Le vide de la solitude (Brie)

 Je lui ai dit de se taire. Ça faisait dix ans, jour pour jour, que l’on ne s’était pas revues.  Je mijotais ma venue à la date précise de ce jour où je l’avais menacée de ne plus la voir..Ce fut la rupture d’une amitié d’enfance, la fin de nos crises de rire, de nos joies, de sa joie.

Je pensais souvent à elle, à nos fous rires, à notre connivence d’alors et intérieurement, je me disais et j’espérais de tout mon cœur qu’elle se serait détachée de cet horrible vice qui vous ronge le corps et l’âme. Je voulais en avoir le cœur net. Quoi de plus sûr que de lui offrir quelques liqueurs que j’avais confectionnées moi-même ?

J’arrivais chez elle en milieu de matinée et la surprise passée de nos retrouvailles, nous nous installâmes dans sa petite cuisine. Je souris en la voyant ranger les bouteilles. Je pensais alors que j’avais eu raison d’espérer. Nous parlâmes de choses et d’autres, insignifiantes au début, comme souvent lorsque l’on se revoit après de longues années de séparation.
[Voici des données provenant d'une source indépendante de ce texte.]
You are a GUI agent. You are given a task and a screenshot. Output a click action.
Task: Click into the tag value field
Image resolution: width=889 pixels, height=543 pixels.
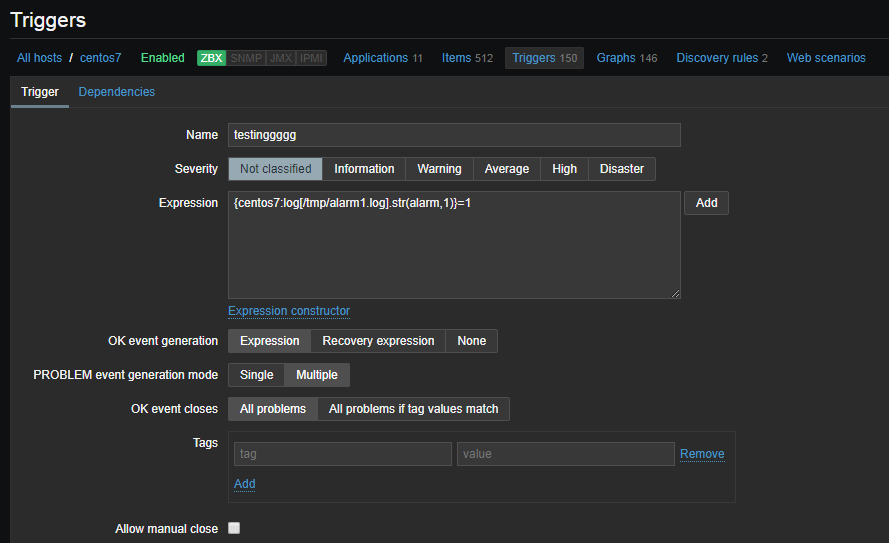point(565,454)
Puis, elle commença à ma raconter sa vie et je la vis se diriger vers son placard pour en sortir une première bouteille. « allez, nous allons fêter ta visite, juste un p’tit verre ! » me dit-elle…

J’eus droit bien à ses reproches sur le fait que je l’avais quittée d’un coup puis, elle ma raconta un peu sa vie de femme mariée et de mère, et j’eus aussi droit à l’histoire de son divorce dont elle me cachait sans doute les causes réelles.

Une heure après, la bouteille était vide

Je lui ai dit de se taire ! Plus elle parlait, plus elle buvait ! mais partie sur sa lancée, elle alla chercher une autre bouteille.

Puis, elle me raconta son village, les gens qui traversaient le trottoir lorsqu’ils l’apercevaient au loin, les commerçants qui ne voulaient plus la servir, les enfants qui se moquaient d’elle et ses propres enfants qui, eux aussi, étaient partis depuis longtemps et ne venaient  plus là voir.

Je lui ai dit de se taire : la deuxième bouteille était vide !

« Encore un p’tit verre ! je suis tellement contente de te voir » me dit-elle. Et, tout en buvant verre sur verre, elle embraya sur sa solitude.

Le vide de sa vie ressemblait à l’intérieur des trois bouteilles désormais vides posées sur la table, un néant translucide et si lourd de tristesse.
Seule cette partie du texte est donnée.